Our classification task remains the same—we want to predict the value of one of the attributes for the central object in our 1d-clusters subgraphs. This object is named core_page in the subgraphs in both our test and training containers.

coreItemName = 'core_page'

This time, we’re predicting the value of the pagetype attribute.

attrToPredict = 'pagetype'

Create an AttributeSource instance that stores both the core item name and the class label (attribute) we want to predict for that item.

classLabel = AttributeSource(coreItemName, attrToPredict)

As before, we specify the set of sources to be considered in determining the model’s features. See “Code example: run-1d-clusters-rbc.py” for more information on specifying attribute sources.

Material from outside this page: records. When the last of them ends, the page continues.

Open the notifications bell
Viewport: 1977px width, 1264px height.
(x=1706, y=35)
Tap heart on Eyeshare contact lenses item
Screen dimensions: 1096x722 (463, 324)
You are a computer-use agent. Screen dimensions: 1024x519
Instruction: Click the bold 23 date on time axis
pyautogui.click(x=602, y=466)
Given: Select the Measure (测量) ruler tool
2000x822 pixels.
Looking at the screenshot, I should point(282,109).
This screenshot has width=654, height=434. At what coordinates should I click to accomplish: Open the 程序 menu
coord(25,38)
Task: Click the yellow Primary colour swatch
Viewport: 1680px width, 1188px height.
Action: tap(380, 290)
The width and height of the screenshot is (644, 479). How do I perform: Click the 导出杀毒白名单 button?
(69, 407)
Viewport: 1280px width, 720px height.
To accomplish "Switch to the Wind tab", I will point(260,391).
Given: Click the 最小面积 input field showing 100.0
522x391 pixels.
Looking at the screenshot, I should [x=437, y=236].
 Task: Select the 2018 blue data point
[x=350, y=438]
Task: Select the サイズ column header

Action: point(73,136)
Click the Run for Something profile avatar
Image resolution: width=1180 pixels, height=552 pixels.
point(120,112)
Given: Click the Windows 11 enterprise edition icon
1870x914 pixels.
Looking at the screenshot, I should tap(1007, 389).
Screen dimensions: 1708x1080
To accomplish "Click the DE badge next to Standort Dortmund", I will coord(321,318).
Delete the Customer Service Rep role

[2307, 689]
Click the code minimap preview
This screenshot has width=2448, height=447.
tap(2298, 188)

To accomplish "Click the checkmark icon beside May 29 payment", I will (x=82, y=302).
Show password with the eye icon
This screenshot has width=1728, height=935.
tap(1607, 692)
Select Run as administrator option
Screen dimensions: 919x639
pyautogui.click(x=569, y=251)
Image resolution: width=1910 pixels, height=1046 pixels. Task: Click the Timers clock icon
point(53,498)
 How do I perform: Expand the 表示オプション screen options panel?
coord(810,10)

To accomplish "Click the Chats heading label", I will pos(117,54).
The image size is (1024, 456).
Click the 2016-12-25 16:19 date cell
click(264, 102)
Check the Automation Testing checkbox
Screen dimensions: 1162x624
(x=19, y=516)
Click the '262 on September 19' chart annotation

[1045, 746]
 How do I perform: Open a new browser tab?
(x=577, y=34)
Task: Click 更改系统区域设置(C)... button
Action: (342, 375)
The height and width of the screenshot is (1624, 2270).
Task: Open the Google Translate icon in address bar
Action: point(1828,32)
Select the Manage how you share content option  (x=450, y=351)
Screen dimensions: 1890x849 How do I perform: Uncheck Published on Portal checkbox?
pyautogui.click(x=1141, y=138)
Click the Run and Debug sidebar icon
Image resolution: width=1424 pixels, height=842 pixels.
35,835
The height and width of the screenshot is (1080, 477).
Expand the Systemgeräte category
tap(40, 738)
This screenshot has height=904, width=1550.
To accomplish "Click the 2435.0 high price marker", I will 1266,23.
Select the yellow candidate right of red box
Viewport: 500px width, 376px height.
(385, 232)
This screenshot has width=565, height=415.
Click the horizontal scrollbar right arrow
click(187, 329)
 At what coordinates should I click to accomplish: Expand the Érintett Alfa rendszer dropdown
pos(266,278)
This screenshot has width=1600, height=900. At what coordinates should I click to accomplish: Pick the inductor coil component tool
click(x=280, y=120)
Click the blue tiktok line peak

In addition to attribute sources, models can also consider structural features such as the degree of an object. To tell Proximity to also consider structural attributes, we provide an ItemSource instance for the appropriate subgraph item. In this example, we want to consider structural features for the related objects (linked_to_page and linked_from_page), but not for the core object. Although the ('linked_from_page', 'page_num_inlinks') attribute source provides similar information, these sources are not the same. The value of page_num_inlinks for related linked_from_page objects does not consider the full degree of the object (it ignores out links and only counts in links) and the value is stored as an attribute on the object. It must therefore be defined as an attribute source. The full degree of the linked objects is not available as an attribute value but must be calculated for each object. It must therefore be specified as an item (structural) source.

inputSources = [ \
   AttributeSource('core_page', 'url_server_info'), \
   AttributeSource ('core_page', 'url_hierarchy1b'), \
   AttributeSource('linked_from_page', 'page_num_outlinks'), \
   AttributeSource('linked_to_page', 'page_num_inlinks'), \
   ItemSource("linked_from_page"), \
   ItemSource("linked_to_page")]

Proximity uses these attributes to construct the specific features used by the RPT model. Relational features typically identify an attribute and a test for the values of that attribute. For example, an RPT feature might test to see if an attribute is equal to a designated value. Relational features can also examine and aggregate the set of values found in linked objects. For example, the RPT might use the number of linked_to_page objects that have more than 10 outlinks as a feature in the trained model.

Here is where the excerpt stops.